Der Bruder des vermissten zweiten Bordmechanikers, Lkw-Fahrer Rémy Gloaguen, hat für das Vorgehen der Justiz kein Verständnis. „Bei jedem Autounfall mit tödlichen Folgen werden sofort alle Augenzeugen vernommen“, sagt er, „hier aber hat die Justiz zwar einen bretonischen Fischer befragt, der zum Helfen an den Unglücksort geeilt ist. Aber den Kommandanten des niederländischen U-Bootes, der nachweislich als Erster dort war, hat bis heute niemand verhört.“
Angesichts der Gerüchte in den Fischerorten hat die französische Marine schon im Januar einen ungewöhnlichen Schritt unternommen. Sie veröffentlicht den Lageplan aller am Nato-Manöver beteiligten Kriegsschiffe. U-Boote inklusive. Das niederländische „Dolfijn“ ist rund 12 Kilometer vom Unglücksort entfernt eingezeichnet. Als nächstes U-Boot ist das deutsche „U-22“ etwa 60 Kilometer weiter östlich vermerkt. Das britische „Torquay“ und das französische „Rubis“ befinden sich jeweils mehrere hundert Kilometer weit entfernt.

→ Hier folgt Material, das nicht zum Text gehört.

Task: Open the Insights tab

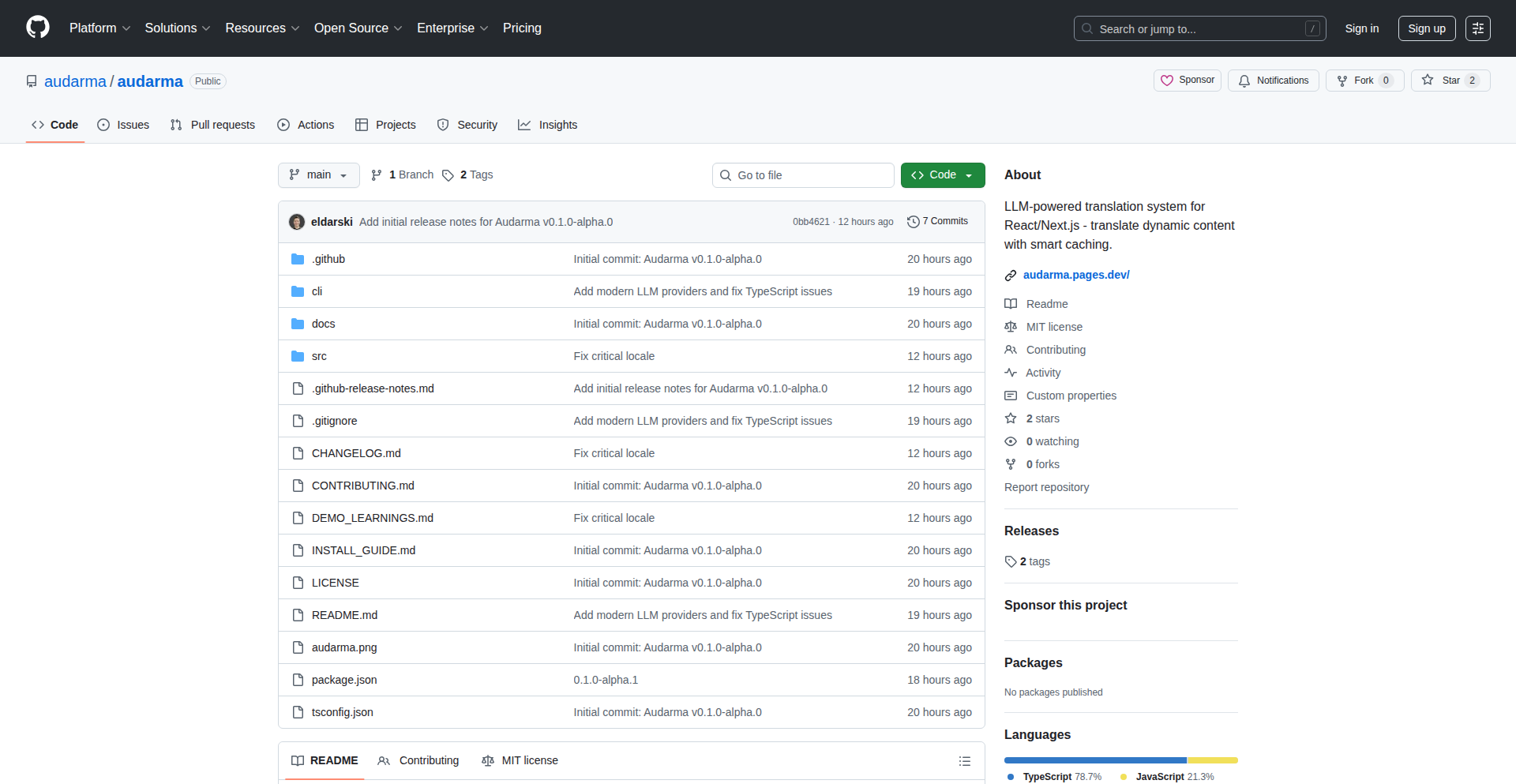Action: pyautogui.click(x=547, y=125)
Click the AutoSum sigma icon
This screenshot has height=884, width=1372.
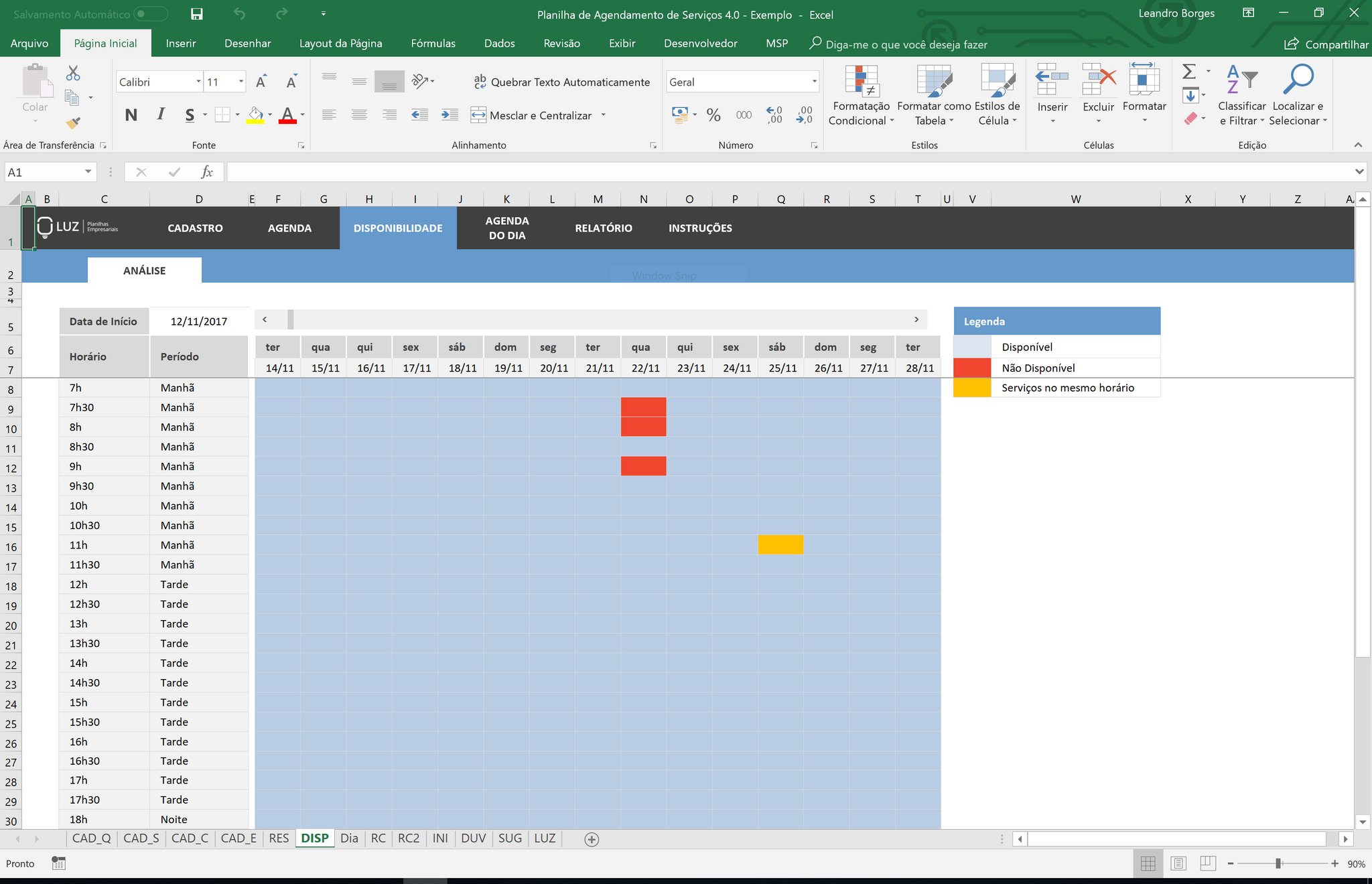(1189, 72)
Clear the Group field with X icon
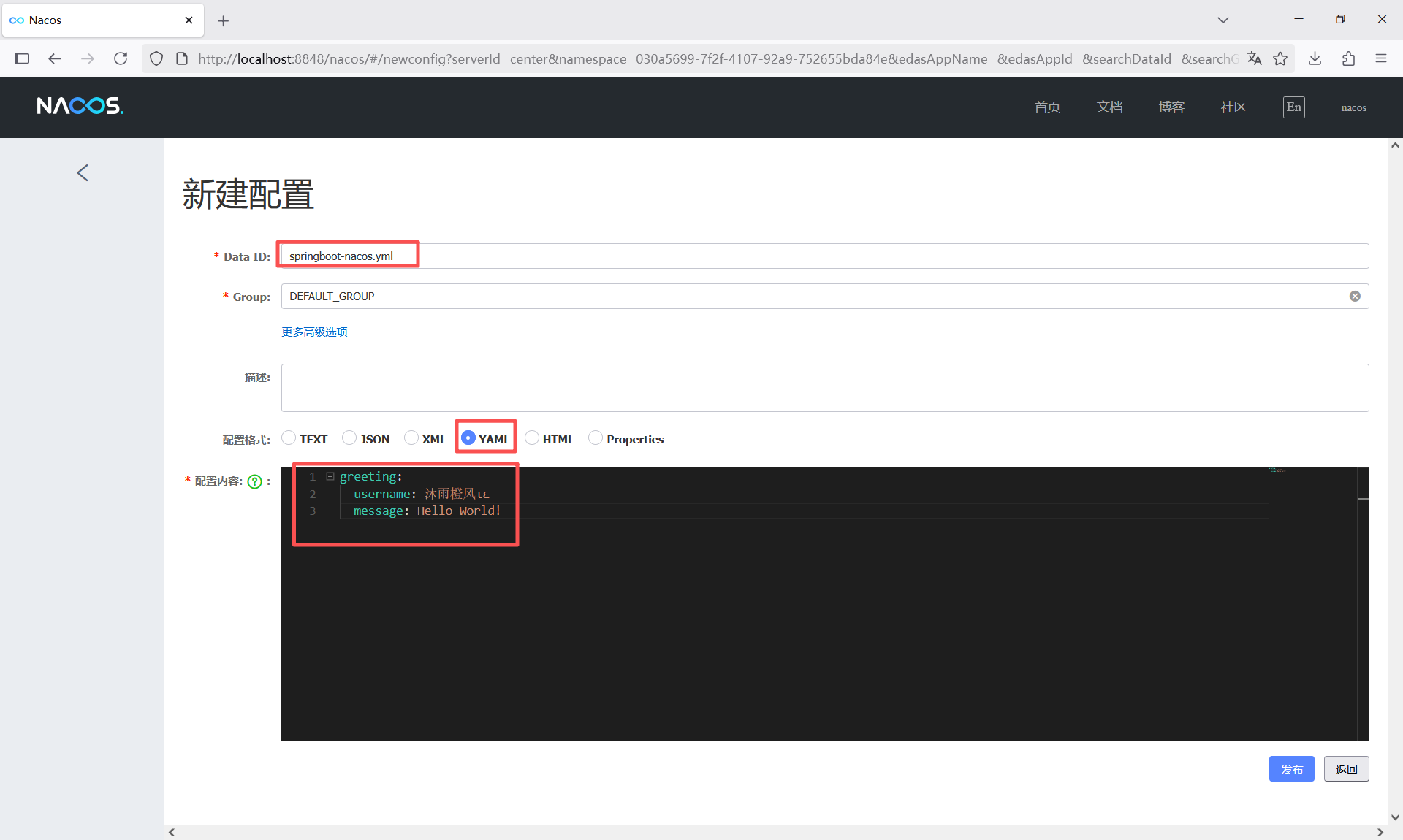Image resolution: width=1403 pixels, height=840 pixels. point(1355,296)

Französische Marine-Verantwortliche halten die U-Boot-These deshalb auch für „hochgradig unwahrscheinlich“. Ein U-Boot hätte bei einer Kollision mit einem Trawler selbst schwere Schäden erlitten und wäre zwangsläufig irgendwo in Reparatur gegangen, erklärt Sylvain Le Berre, Pressesprecher der Marine im Arsenal von Brest. „Früher oder später wäre das an die Öffentlichkeit gekommen.“
Anfang Mai findet sich die niederländische „Dolfijn“ zu Reparaturarbeiten in einem norwegischen Hafen ein. Es ist ihre zweite bekannte Reparatur seit Januar. Die niederländische Marine erklärt aus diesem Anlass: „Wir waren es nicht. Unser U-Boot war zum Unglückszeitpunkt an der Oberfläche. Wir haben bei der Rettung geholfen.“
Zur Beruhigung der Angehörigen der toten Fischer hat das nicht gereicht. Seit Montag dieser Woche herrscht deswegen wieder Betrieb am Unglücksort vor Kap Lizard. Ein Minensuchboot der französischen Marine und ein internationales Bergungsunternehmen holen in diesen Tagen hoch, was von dem versunkenen Trawler übrig ist. Fünfeinhalb Monate lang liegt er nun schon in 87 Meter Tiefe. Ende Juni soll die „Bugaled-Breizh“ in den Militärhafen von Brest geschleppt werden. Rémy Gloaguen hofft, dass bis dahin nicht alle Spuren verwischt sind. Und dass die „Bugaled-Breizh“ vielleicht doch noch das Geheimnis ihres Untergangs preisgibt.